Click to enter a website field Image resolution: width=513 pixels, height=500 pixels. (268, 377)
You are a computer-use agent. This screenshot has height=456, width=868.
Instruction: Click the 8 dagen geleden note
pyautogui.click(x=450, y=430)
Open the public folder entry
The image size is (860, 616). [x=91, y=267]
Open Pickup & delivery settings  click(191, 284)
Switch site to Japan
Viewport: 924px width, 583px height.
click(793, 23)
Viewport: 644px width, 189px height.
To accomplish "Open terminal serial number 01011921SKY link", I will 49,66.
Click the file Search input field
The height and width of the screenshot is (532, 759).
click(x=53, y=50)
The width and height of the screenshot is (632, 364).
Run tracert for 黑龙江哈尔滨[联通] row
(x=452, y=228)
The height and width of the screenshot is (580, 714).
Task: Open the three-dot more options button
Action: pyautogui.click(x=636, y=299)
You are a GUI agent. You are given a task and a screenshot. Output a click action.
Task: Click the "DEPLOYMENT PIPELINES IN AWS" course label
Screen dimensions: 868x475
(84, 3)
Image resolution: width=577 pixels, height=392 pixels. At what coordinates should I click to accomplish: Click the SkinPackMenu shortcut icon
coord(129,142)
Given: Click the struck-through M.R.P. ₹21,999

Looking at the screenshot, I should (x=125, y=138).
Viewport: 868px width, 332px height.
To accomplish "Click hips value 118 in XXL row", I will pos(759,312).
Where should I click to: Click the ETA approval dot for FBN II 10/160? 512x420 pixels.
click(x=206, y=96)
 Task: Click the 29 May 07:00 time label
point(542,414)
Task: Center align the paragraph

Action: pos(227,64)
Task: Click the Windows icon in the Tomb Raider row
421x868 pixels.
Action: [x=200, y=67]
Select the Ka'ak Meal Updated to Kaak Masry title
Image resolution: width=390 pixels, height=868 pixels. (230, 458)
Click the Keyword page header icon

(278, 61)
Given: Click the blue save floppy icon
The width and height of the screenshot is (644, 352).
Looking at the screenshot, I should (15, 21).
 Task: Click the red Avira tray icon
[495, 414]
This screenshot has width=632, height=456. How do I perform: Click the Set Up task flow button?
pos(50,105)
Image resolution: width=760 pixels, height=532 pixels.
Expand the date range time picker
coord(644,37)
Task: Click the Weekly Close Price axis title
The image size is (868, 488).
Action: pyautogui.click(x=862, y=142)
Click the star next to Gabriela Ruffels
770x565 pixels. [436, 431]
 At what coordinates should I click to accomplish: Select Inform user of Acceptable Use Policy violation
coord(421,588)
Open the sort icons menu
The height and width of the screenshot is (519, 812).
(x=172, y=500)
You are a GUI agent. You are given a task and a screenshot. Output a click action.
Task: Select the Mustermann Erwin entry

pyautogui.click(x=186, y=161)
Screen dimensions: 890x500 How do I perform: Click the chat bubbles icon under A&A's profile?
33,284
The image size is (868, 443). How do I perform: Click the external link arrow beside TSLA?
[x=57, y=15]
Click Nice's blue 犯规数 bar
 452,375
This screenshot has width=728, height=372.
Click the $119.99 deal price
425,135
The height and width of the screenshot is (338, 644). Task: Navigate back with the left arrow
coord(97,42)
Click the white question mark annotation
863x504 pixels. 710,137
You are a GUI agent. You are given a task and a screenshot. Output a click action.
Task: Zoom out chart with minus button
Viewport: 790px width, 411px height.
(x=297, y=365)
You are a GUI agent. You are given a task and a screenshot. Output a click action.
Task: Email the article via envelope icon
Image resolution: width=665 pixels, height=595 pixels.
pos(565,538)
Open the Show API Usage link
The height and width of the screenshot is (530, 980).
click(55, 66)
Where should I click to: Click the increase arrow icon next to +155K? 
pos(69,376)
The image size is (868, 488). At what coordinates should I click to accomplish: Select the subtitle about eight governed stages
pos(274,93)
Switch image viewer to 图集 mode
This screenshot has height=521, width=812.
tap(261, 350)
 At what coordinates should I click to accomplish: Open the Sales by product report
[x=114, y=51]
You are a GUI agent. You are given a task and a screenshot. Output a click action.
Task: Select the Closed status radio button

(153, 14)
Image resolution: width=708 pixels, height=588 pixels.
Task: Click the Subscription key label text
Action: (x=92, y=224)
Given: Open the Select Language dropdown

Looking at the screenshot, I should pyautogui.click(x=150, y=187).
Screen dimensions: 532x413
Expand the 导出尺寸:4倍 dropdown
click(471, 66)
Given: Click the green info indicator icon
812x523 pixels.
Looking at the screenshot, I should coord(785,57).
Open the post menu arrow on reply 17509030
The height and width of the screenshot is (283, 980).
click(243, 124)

========================================

=== WHAT NEEDS TO BE DONE ===
Repeat each line of the data exactly as it appears above.

=== EXERCISE RESULT ===
Click to enter a website field Image resolution: width=513 pixels, height=500 pixels. (268, 377)
You are a computer-use agent. This screenshot has height=456, width=868.
Instruction: Click the 8 dagen geleden note
pyautogui.click(x=450, y=430)
Open the public folder entry
The image size is (860, 616). [x=91, y=267]
Open Pickup & delivery settings  click(191, 284)
Switch site to Japan
Viewport: 924px width, 583px height.
click(793, 23)
Viewport: 644px width, 189px height.
To accomplish "Open terminal serial number 01011921SKY link", I will 49,66.
Click the file Search input field
The height and width of the screenshot is (532, 759).
click(x=53, y=50)
The width and height of the screenshot is (632, 364).
Run tracert for 黑龙江哈尔滨[联通] row
(x=452, y=228)
The height and width of the screenshot is (580, 714).
Task: Open the three-dot more options button
Action: pyautogui.click(x=636, y=299)
You are a GUI agent. You are given a task and a screenshot. Output a click action.
Task: Click the "DEPLOYMENT PIPELINES IN AWS" course label
Screen dimensions: 868x475
(84, 3)
Image resolution: width=577 pixels, height=392 pixels. At what coordinates should I click to accomplish: Click the SkinPackMenu shortcut icon
coord(129,142)
Given: Click the struck-through M.R.P. ₹21,999

Looking at the screenshot, I should (x=125, y=138).
Viewport: 868px width, 332px height.
To accomplish "Click hips value 118 in XXL row", I will pos(759,312).
Where should I click to: Click the ETA approval dot for FBN II 10/160? 512x420 pixels.
click(x=206, y=96)
 Task: Click the 29 May 07:00 time label
point(542,414)
Task: Center align the paragraph

Action: pos(227,64)
Task: Click the Windows icon in the Tomb Raider row
421x868 pixels.
Action: [x=200, y=67]
Select the Ka'ak Meal Updated to Kaak Masry title
Image resolution: width=390 pixels, height=868 pixels. (230, 458)
Click the Keyword page header icon

(278, 61)
Given: Click the blue save floppy icon
The width and height of the screenshot is (644, 352).
Looking at the screenshot, I should (15, 21).
 Task: Click the red Avira tray icon
[495, 414]
This screenshot has width=632, height=456. How do I perform: Click the Set Up task flow button?
pos(50,105)
Image resolution: width=760 pixels, height=532 pixels.
Expand the date range time picker
coord(644,37)
Task: Click the Weekly Close Price axis title
The image size is (868, 488).
Action: pyautogui.click(x=862, y=142)
Click the star next to Gabriela Ruffels
770x565 pixels. [436, 431]
 At what coordinates should I click to accomplish: Select Inform user of Acceptable Use Policy violation
coord(421,588)
Open the sort icons menu
The height and width of the screenshot is (519, 812).
(x=172, y=500)
You are a GUI agent. You are given a task and a screenshot. Output a click action.
Task: Select the Mustermann Erwin entry

pyautogui.click(x=186, y=161)
Screen dimensions: 890x500 How do I perform: Click the chat bubbles icon under A&A's profile?
33,284
The image size is (868, 443). How do I perform: Click the external link arrow beside TSLA?
[x=57, y=15]
Click Nice's blue 犯规数 bar
 452,375
This screenshot has width=728, height=372.
Click the $119.99 deal price
425,135
The height and width of the screenshot is (338, 644). Task: Navigate back with the left arrow
coord(97,42)
Click the white question mark annotation
863x504 pixels. 710,137
You are a GUI agent. You are given a task and a screenshot. Output a click action.
Task: Zoom out chart with minus button
Viewport: 790px width, 411px height.
(x=297, y=365)
You are a GUI agent. You are given a task and a screenshot. Output a click action.
Task: Email the article via envelope icon
Image resolution: width=665 pixels, height=595 pixels.
pos(565,538)
Open the Show API Usage link
The height and width of the screenshot is (530, 980).
click(55, 66)
Where should I click to: Click the increase arrow icon next to +155K? 
pos(69,376)
The image size is (868, 488). At what coordinates should I click to accomplish: Select the subtitle about eight governed stages
pos(274,93)
Switch image viewer to 图集 mode
This screenshot has height=521, width=812.
tap(261, 350)
 At what coordinates should I click to accomplish: Open the Sales by product report
[x=114, y=51]
You are a GUI agent. You are given a task and a screenshot. Output a click action.
Task: Select the Closed status radio button

(153, 14)
Image resolution: width=708 pixels, height=588 pixels.
Task: Click the Subscription key label text
Action: (x=92, y=224)
Given: Open the Select Language dropdown

Looking at the screenshot, I should pyautogui.click(x=150, y=187).
Screen dimensions: 532x413
Expand the 导出尺寸:4倍 dropdown
click(471, 66)
Given: Click the green info indicator icon
812x523 pixels.
Looking at the screenshot, I should coord(785,57).
Open the post menu arrow on reply 17509030
The height and width of the screenshot is (283, 980).
click(243, 124)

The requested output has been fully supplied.